=== ACTIVITY ===
Retype exactly every line from the one that includes "The width and height of the screenshot is (650, 501)." through the final line of the listing, both ends kept, and omit the pictures.
== Segment start ==
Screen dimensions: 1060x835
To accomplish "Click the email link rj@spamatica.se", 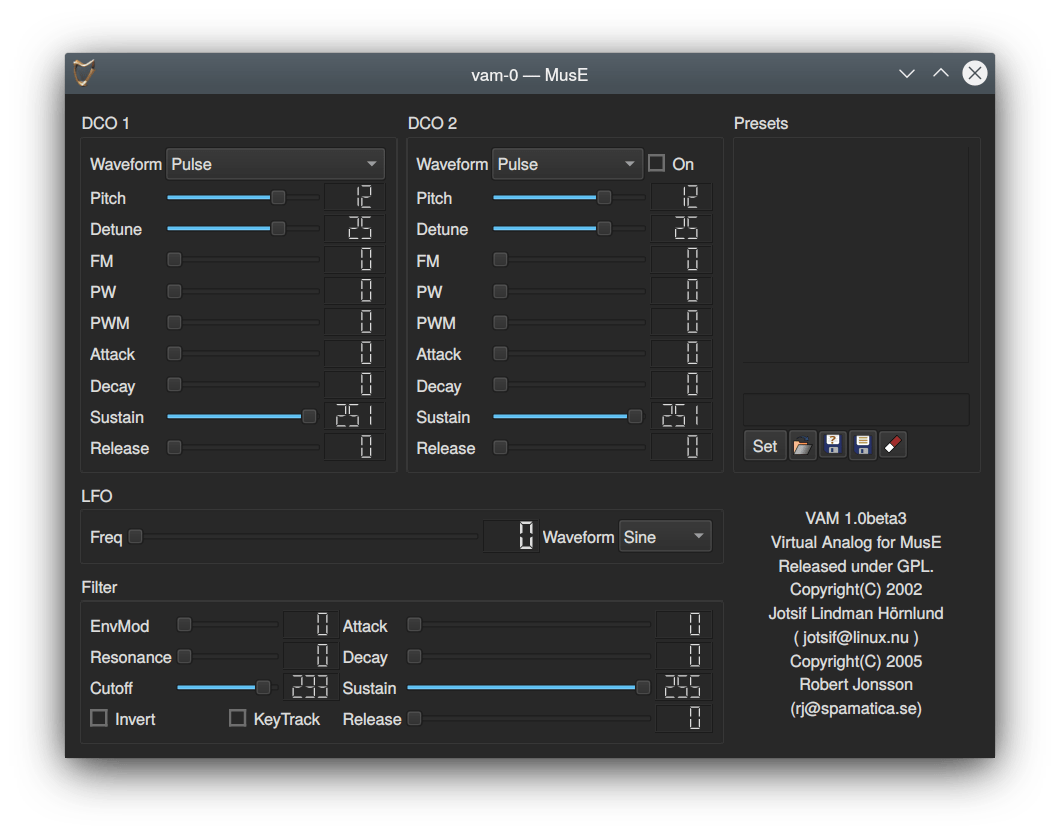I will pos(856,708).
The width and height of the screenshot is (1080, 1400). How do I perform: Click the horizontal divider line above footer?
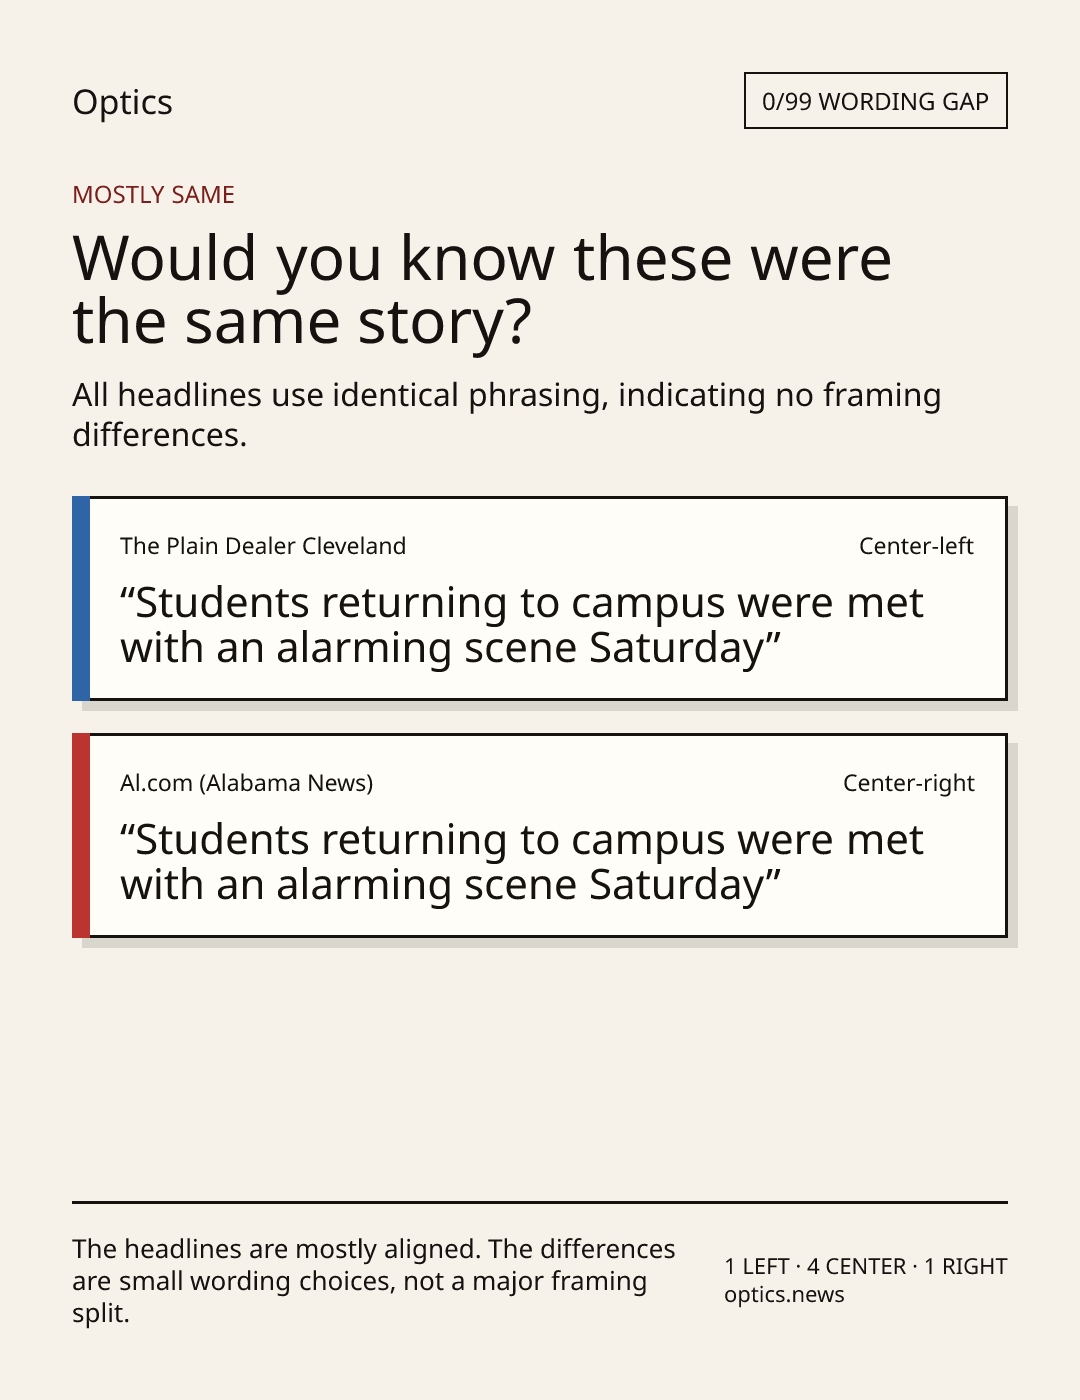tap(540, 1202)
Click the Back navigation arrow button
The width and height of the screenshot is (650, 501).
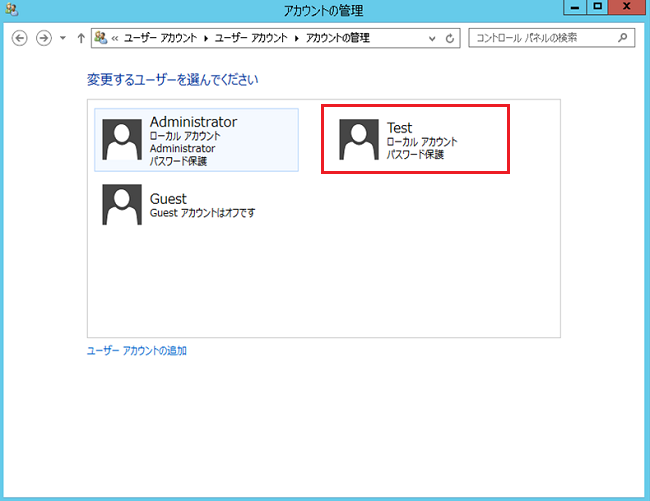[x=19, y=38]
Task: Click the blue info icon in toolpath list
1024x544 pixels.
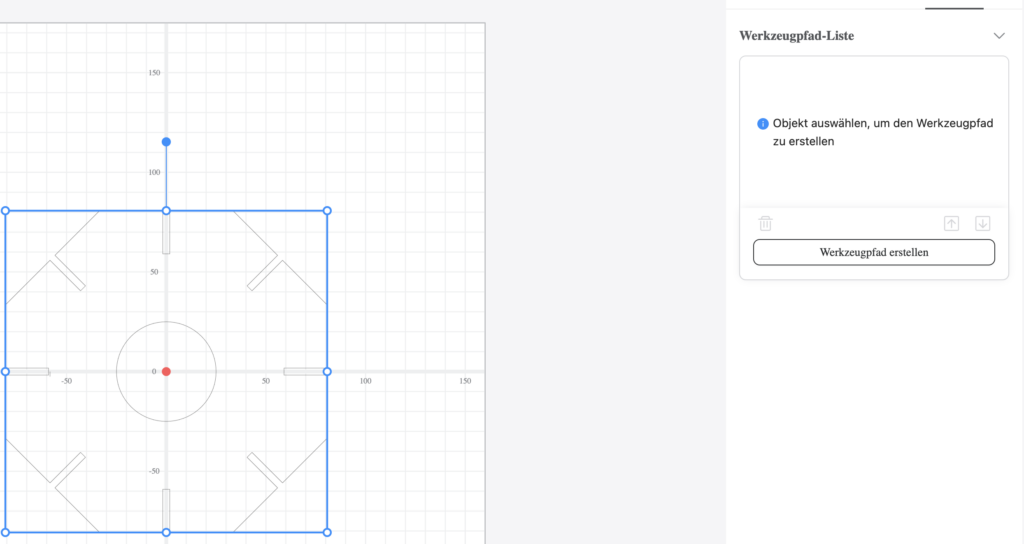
== Segment end ==
=== WORKED SOLUTION ===
The width and height of the screenshot is (650, 501).
[x=19, y=38]
Task: Click the blue info icon in toolpath list
1024x544 pixels.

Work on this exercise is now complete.